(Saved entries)
☆ ☆ ☆ ☆ ☆

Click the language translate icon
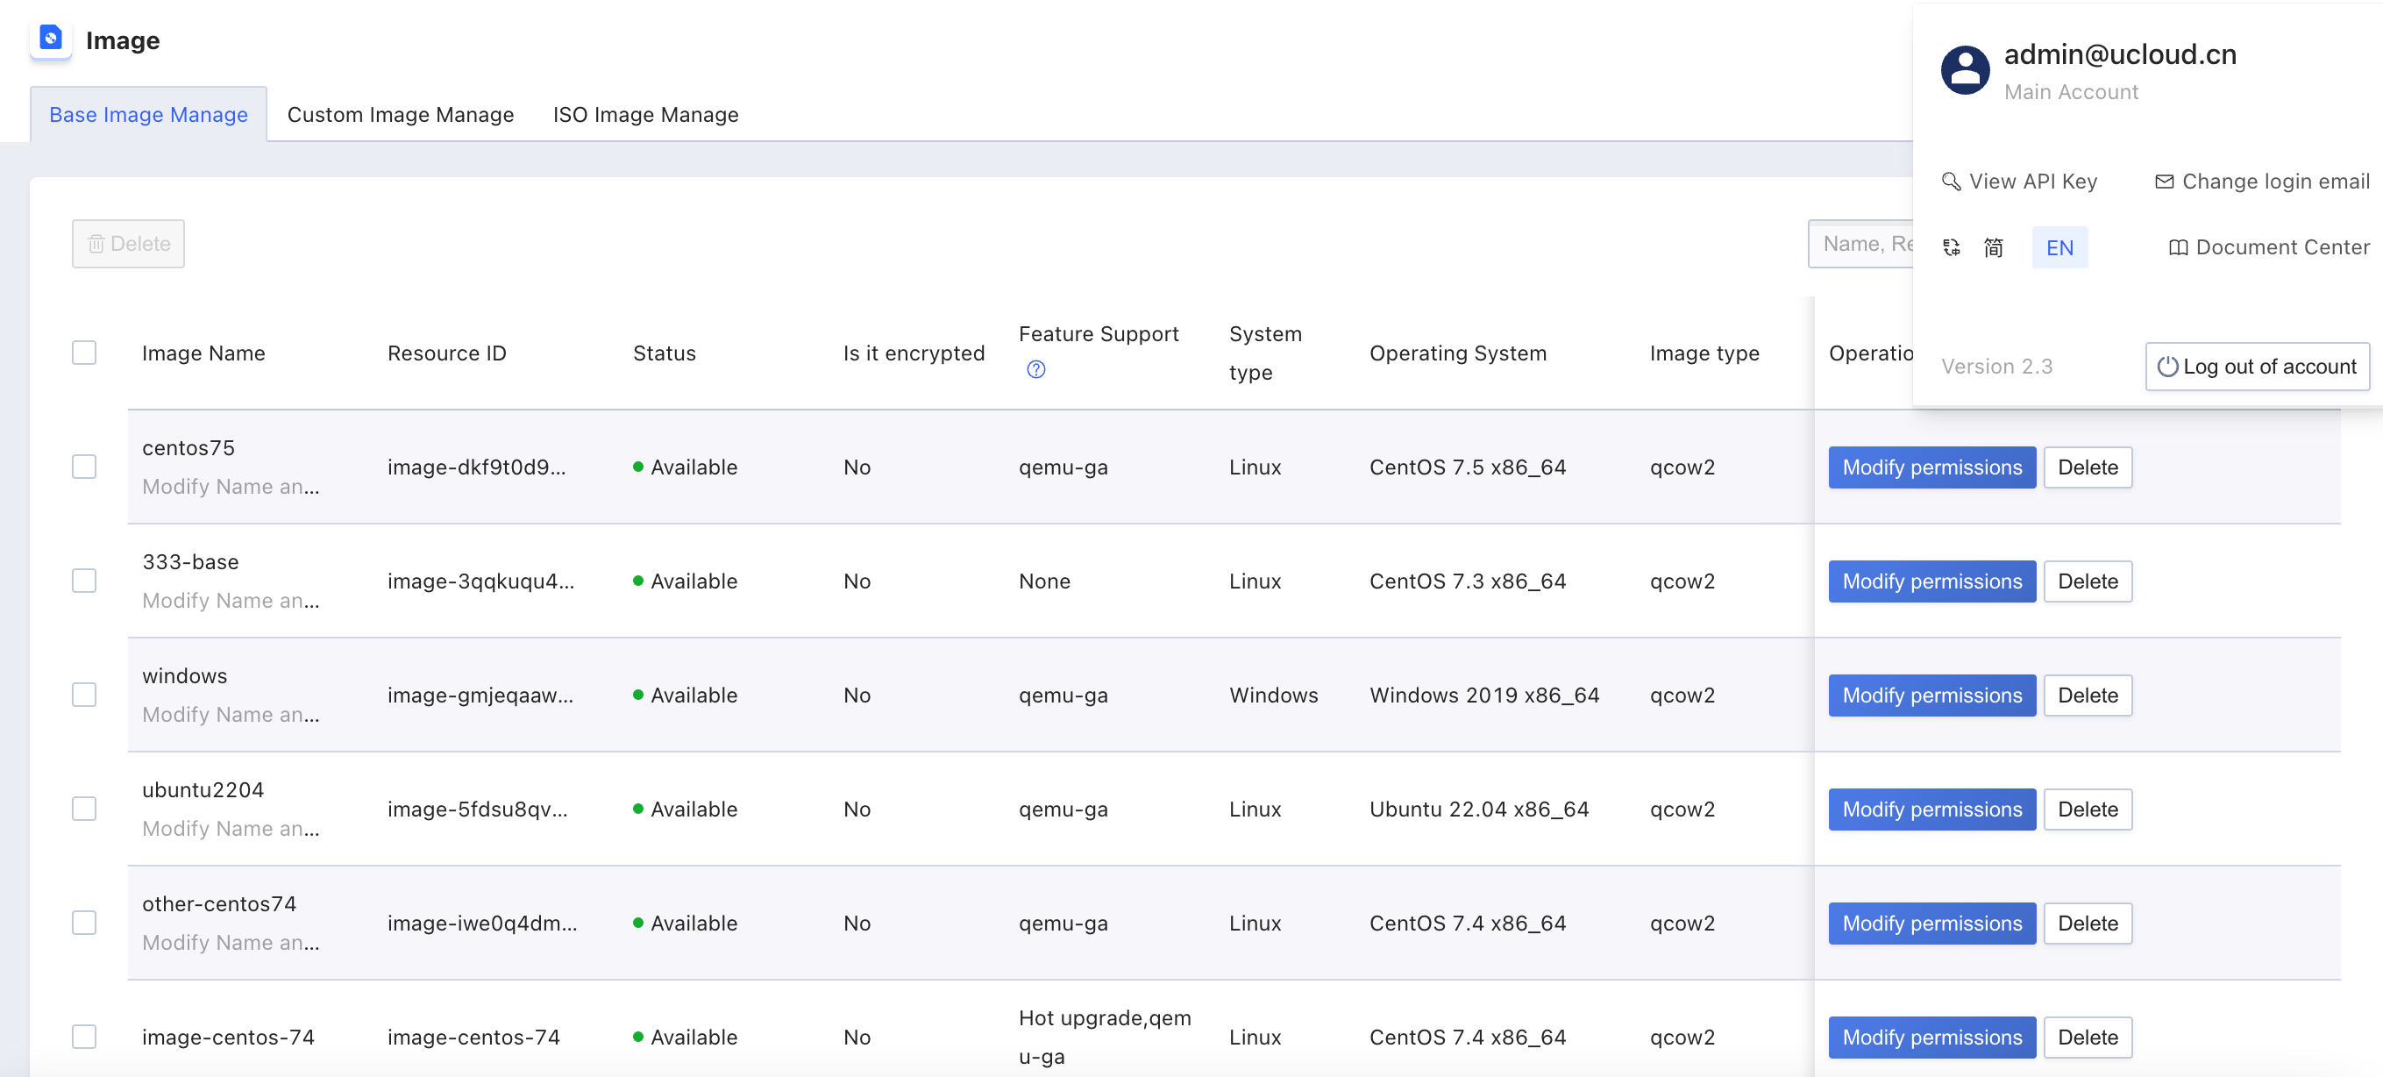This screenshot has width=2383, height=1077. pos(1950,247)
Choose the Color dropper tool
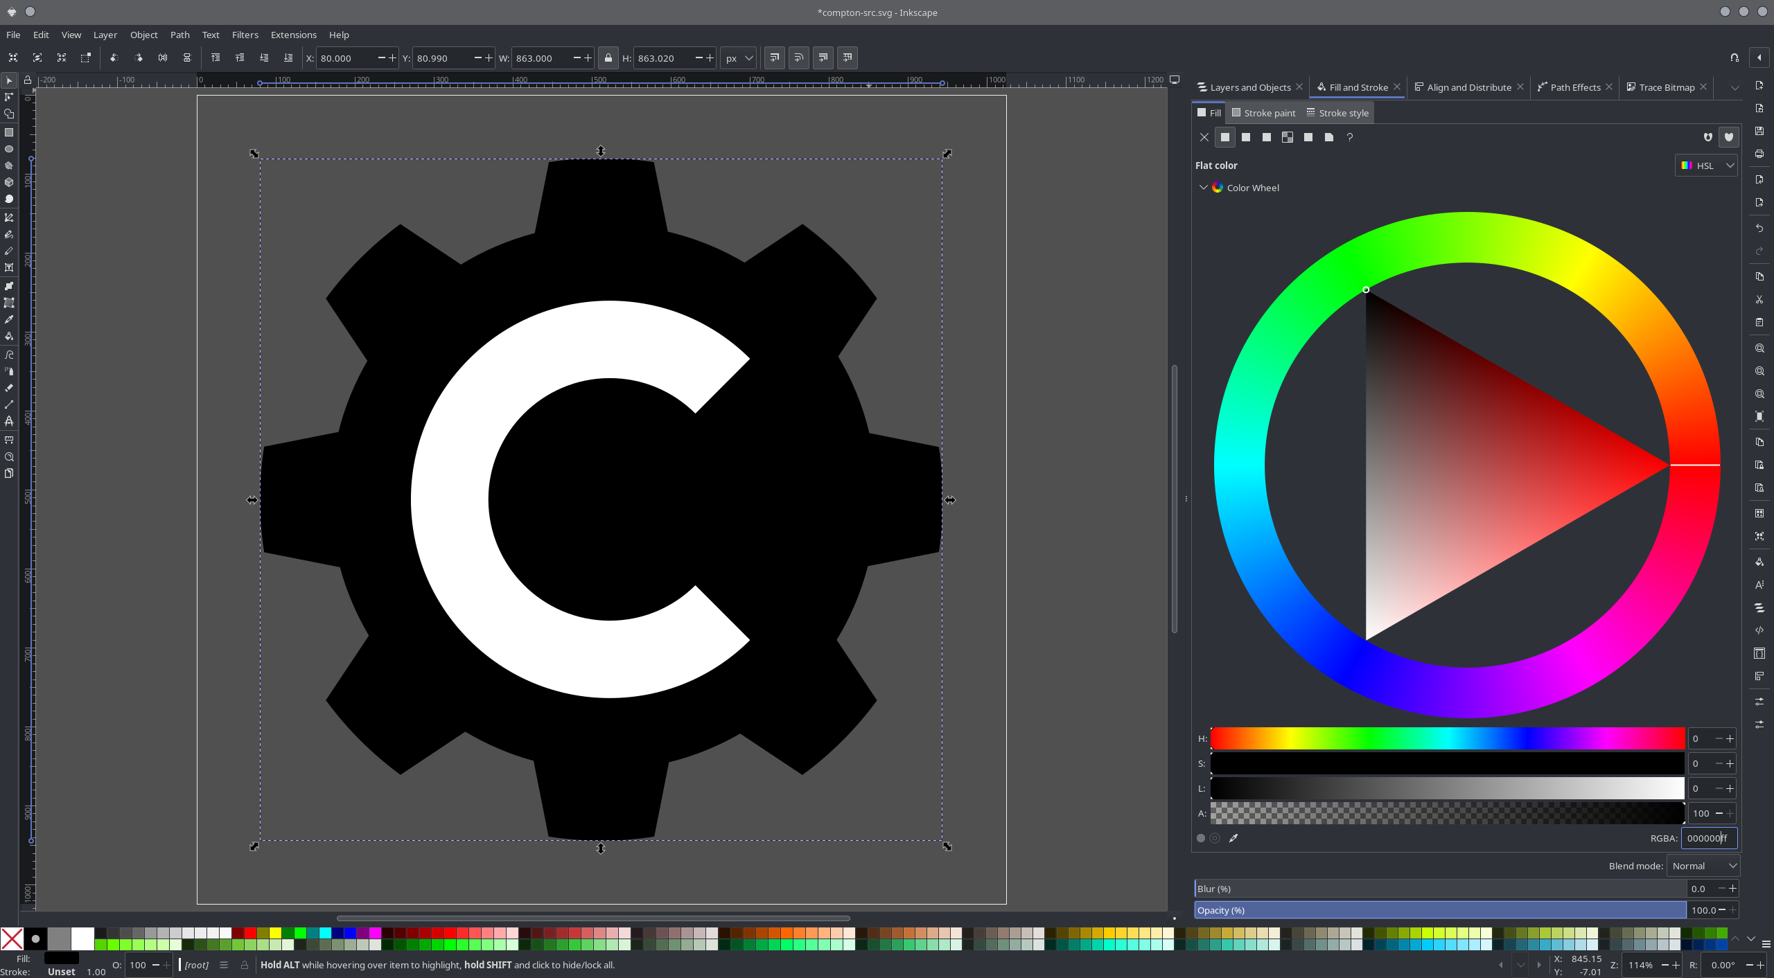This screenshot has height=978, width=1774. click(x=9, y=319)

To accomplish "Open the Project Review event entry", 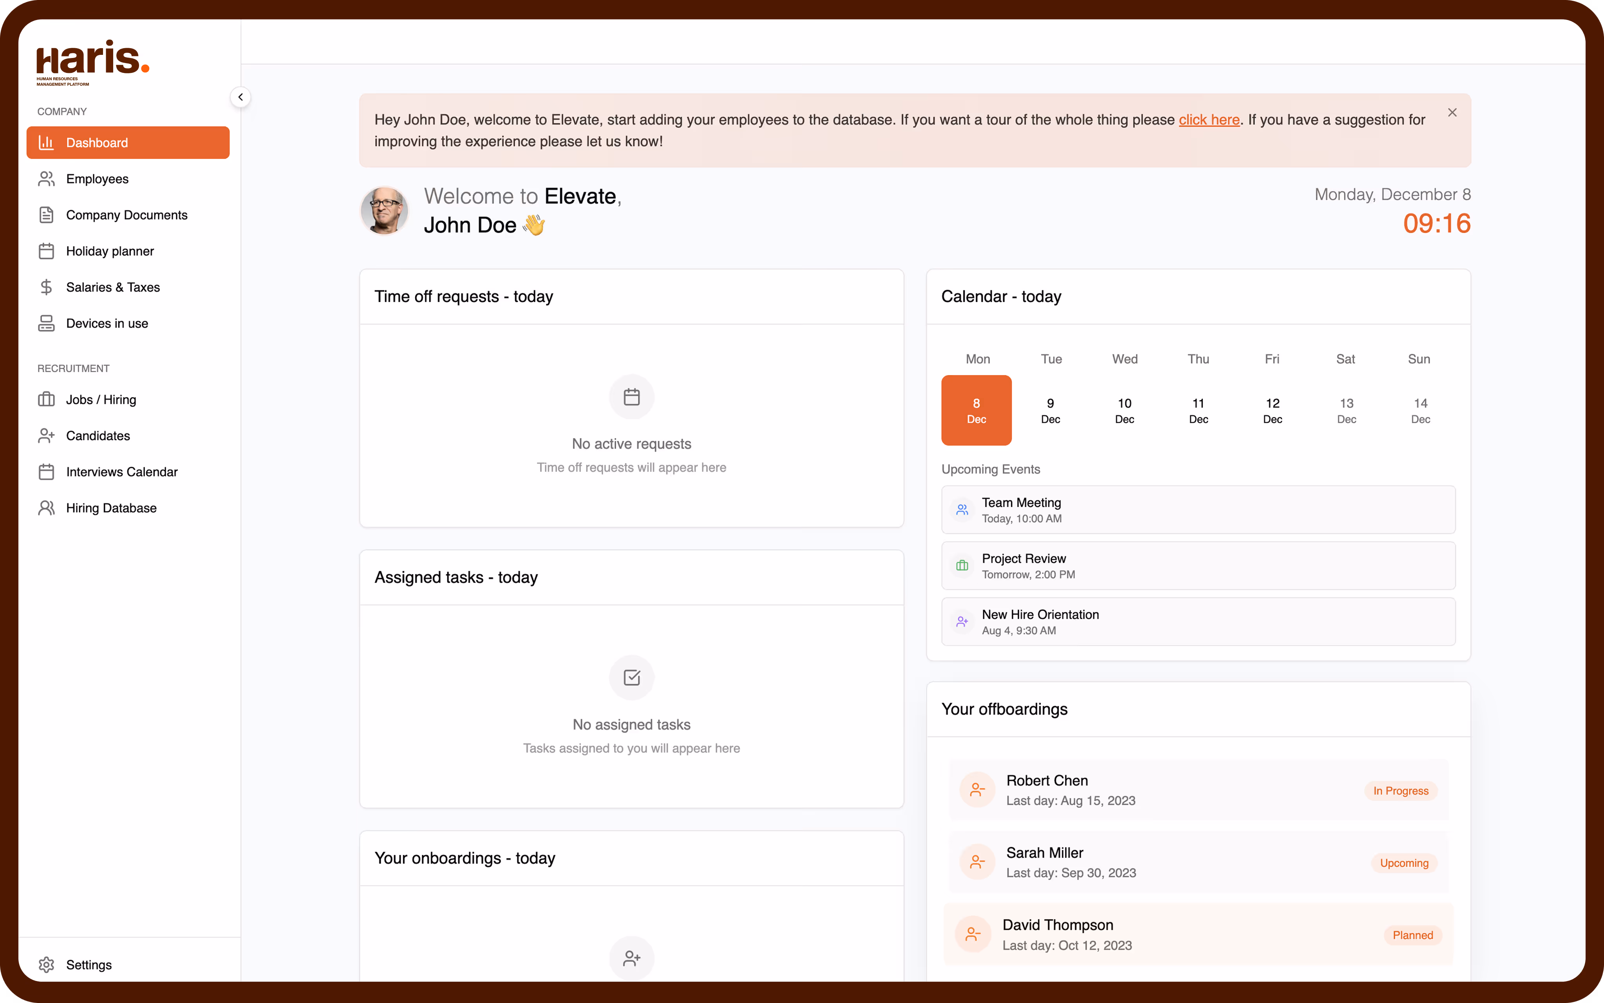I will pyautogui.click(x=1198, y=566).
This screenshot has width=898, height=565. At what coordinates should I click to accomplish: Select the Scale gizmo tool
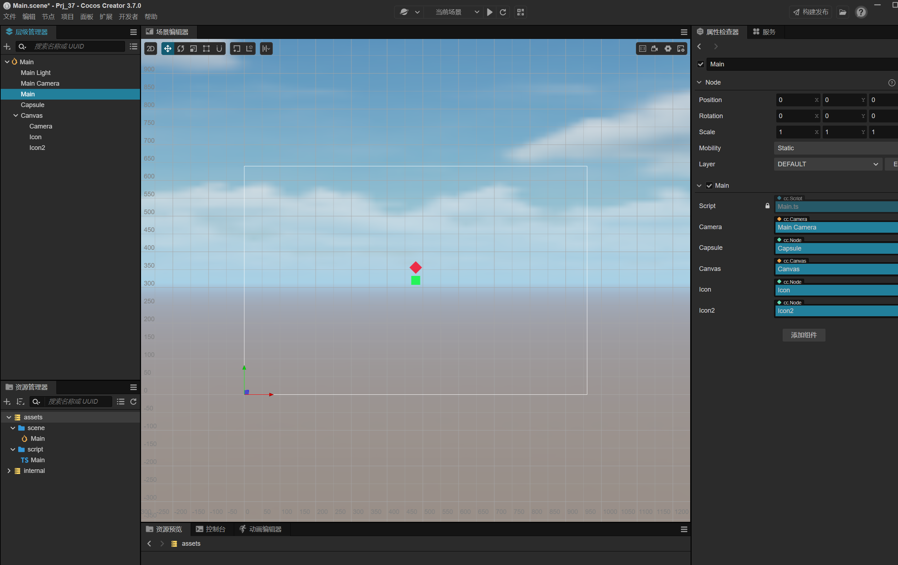[x=193, y=48]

☆ ☆ ☆ ☆ ☆

* Exercise prompt
Repeat only the lines from the one with "This screenshot has width=898, height=565." through the end of the data, both included and exactly as written. Pictures stay out of the copy.

* Output
This screenshot has width=898, height=565. At what coordinates should I click to accomplish: Select the Scale gizmo tool
[x=193, y=48]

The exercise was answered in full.